Гвардейцы оживились. Каждому хотелось просветить простодушного провинциала.
– Наталья Федоровна Лопухина, – начал Вениаминов назидательно, – была красавица.
– Была?
– Да, лет двадцать назад.
– Брось, Вениаминов, она и сейчас, то бишь месяц назад, была окружена вздыхателями.
– Да, да, – подтвердил Лядащев. – Знаете эту историю? В прошлом году государыня на балу собственноручно срезала розу с напудренных волос Натальи Федоровны и отхлестала по щекам.
– За что?
– По правилам придворного этикета на бал запрещено появляться в платье одного цвета с нарядом государыни. А Лопухина повторила туалет императрицы один к одному.

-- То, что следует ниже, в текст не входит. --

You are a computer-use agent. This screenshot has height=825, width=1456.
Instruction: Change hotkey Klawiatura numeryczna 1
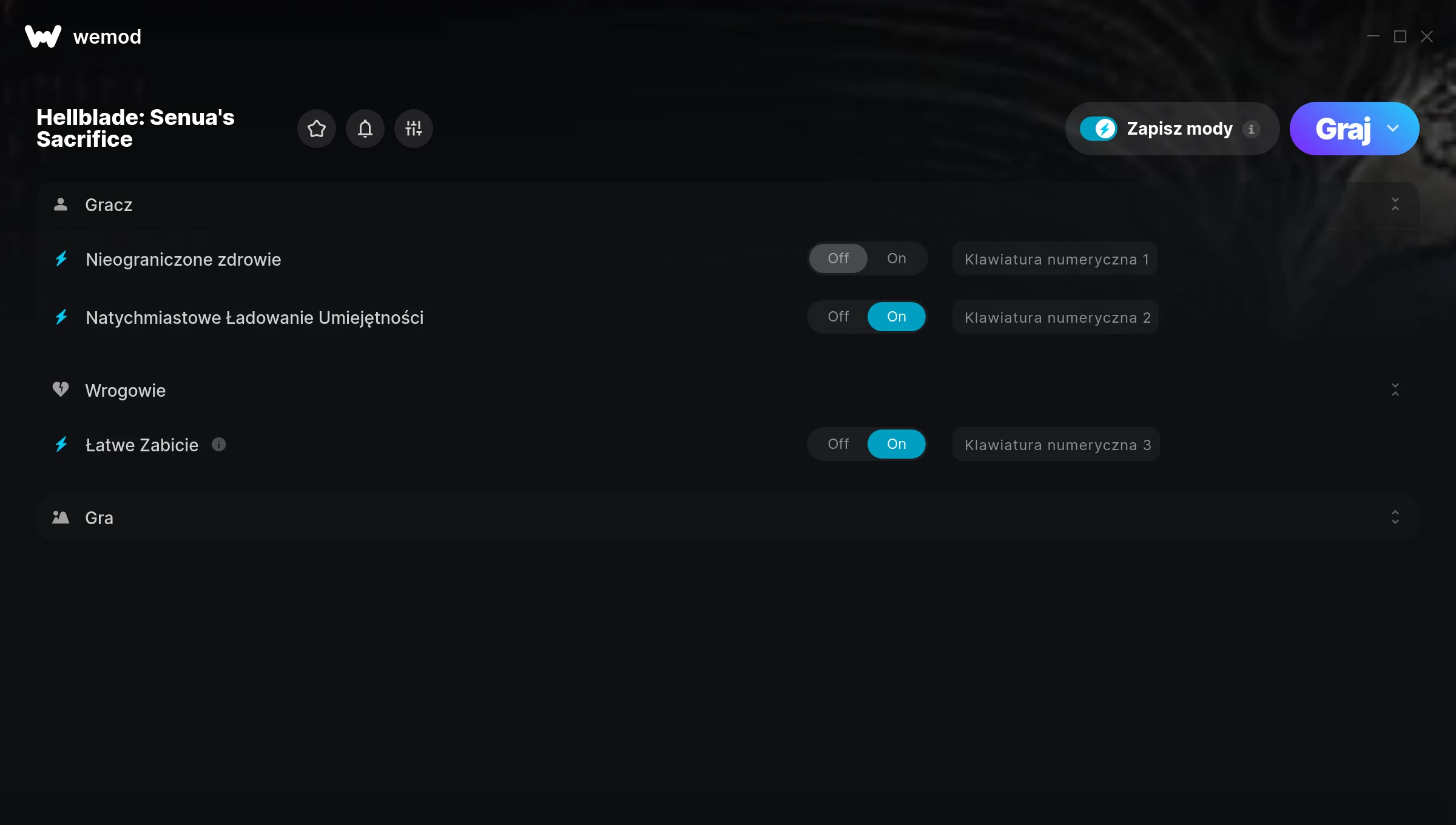[1055, 259]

– И еще имела наглость быть в нем необыкновенно привлекательной. Несоблюдение этикета – тоже политическая игра.
– Брось, Бекетов. – Ягупов принялся за новую бутылку. – Государыня просто не могла простить своей кичливой статс-даме ее красоту.
– Муж ее, Лопухин Степан Васильевич, камергер, генерал-кригс-комиссар…
– И двоюродный брат царицы Авдотьи Федоровны, неугодной жены Петра…
– Авдотью Федоровну государь не любил, это правда, но двоюродного брата весьма жаловал и осчастливил красавицей-женой, да, говорят, против его воли.
– Наталья Федоровна тоже была не в восторге от этого брака.
– А сердцу женскому нужна любовь, – стрельнул горячим глазом Бекетов, – и она нашла ее с графом Левенвольде.
– С бывшим гофмаршалом?
– С ним… Ох, что за человек был!
– Щеголь! – крякнул Ягупов.
– Игрок! – вставил Вениаминов.
– Ради тщеславия и выгоды мог продать и друга, и родителей, – воскликнул Бекетов, и гвардейцы дружно засмеялись. Видно, тема эта обсуждалась не раз и за краткими характеристиками вспоминались пикантные подробности.
– Потом судим, приговорен к смерти, помилован и сослан, – подытожил Лядащев.
– Как интересно вы все рассказываете! – восторженно воскликнул Александр. – Господа, позвольте мне быть совершенно откровенным.